Sur le gazon-brousse du Village du Monde – enclave africaine en Paléo –, les silhouettes impatientes piétinent. L'attente est longue jusqu'à l'arrivée de Hasna El Becharia. Premier concert sur la scène noire du Dôme où les mines se grisent sur une musique qui doit tout aux fêtes secrètes du Sud algérien. Hasna est née là, parmi des cérémonies où les têtes se perdent, où les corps évanouis prennent la forme incertaine des animaux sauvages. Turban immaculé, tunique sanguine, Hasna El Becharia tient une guitare dont elle use depuis toujours en cachette, depuis les toits rugueux de son enfance. Sa voix, lovée dans le registre le plus grave, ressemble à celle des récitants des confréries gnawas.

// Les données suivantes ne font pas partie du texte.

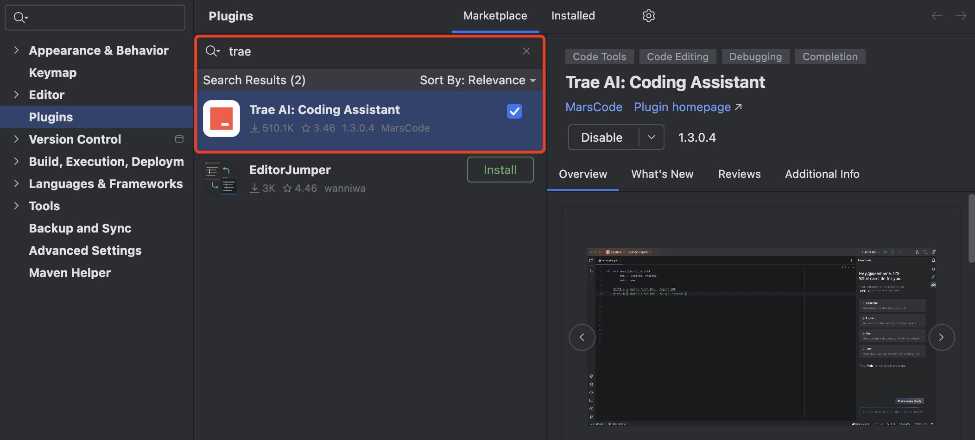
Task: Click the Trae AI plugin logo
Action: pyautogui.click(x=222, y=119)
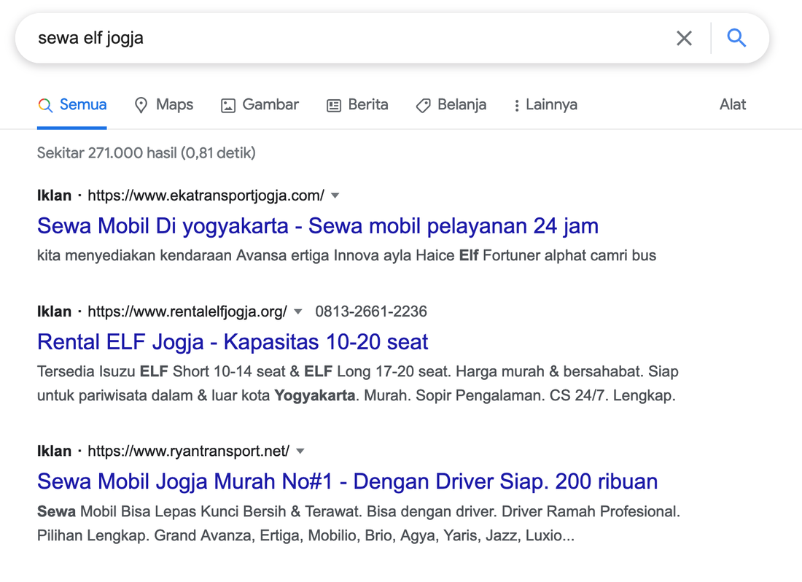Click the Maps pin icon
Viewport: 802px width, 582px height.
point(141,106)
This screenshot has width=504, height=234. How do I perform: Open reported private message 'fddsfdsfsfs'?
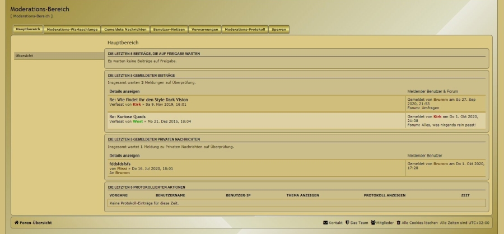pos(120,163)
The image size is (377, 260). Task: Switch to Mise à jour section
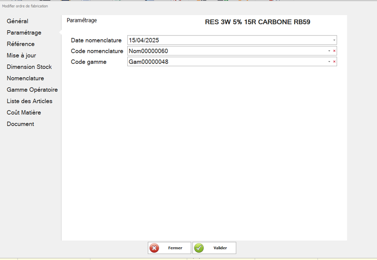coord(22,55)
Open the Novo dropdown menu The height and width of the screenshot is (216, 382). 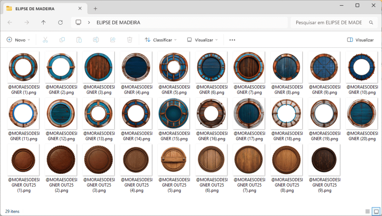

Plus encore, la chanteuse mêle ses vieilles soifs sudistes à des poésies plus urbaines. Quand elle saisit une guitare électrifiée, un outil laqué qui en a fait la musicienne la plus convoitée lors des mariages du bled, son bateleur de scène l'annonce comme la rockeuse du désert. La formule lui sied bien. Hasna El Becharia ne se soumet pas aux traditions du Maghreb, elle les façonne. Même si elle joue du guembri, le luth des soufis marocains, elle le traite comme une arme sans passé, un terrain vierge qui s'acclimate à son écriture signée. En une poignée de morceaux, Hasna impose une identité que les maîtres de musique du désert définissent aujourd'hui comme le prolongement d'eux-mêmes. Il y a peu, pourtant, ils ne voulaient pas que les mains d'une femme effleurent des cordes.

Cette chronique relate les nuits africaines du Village du Monde à Paléo.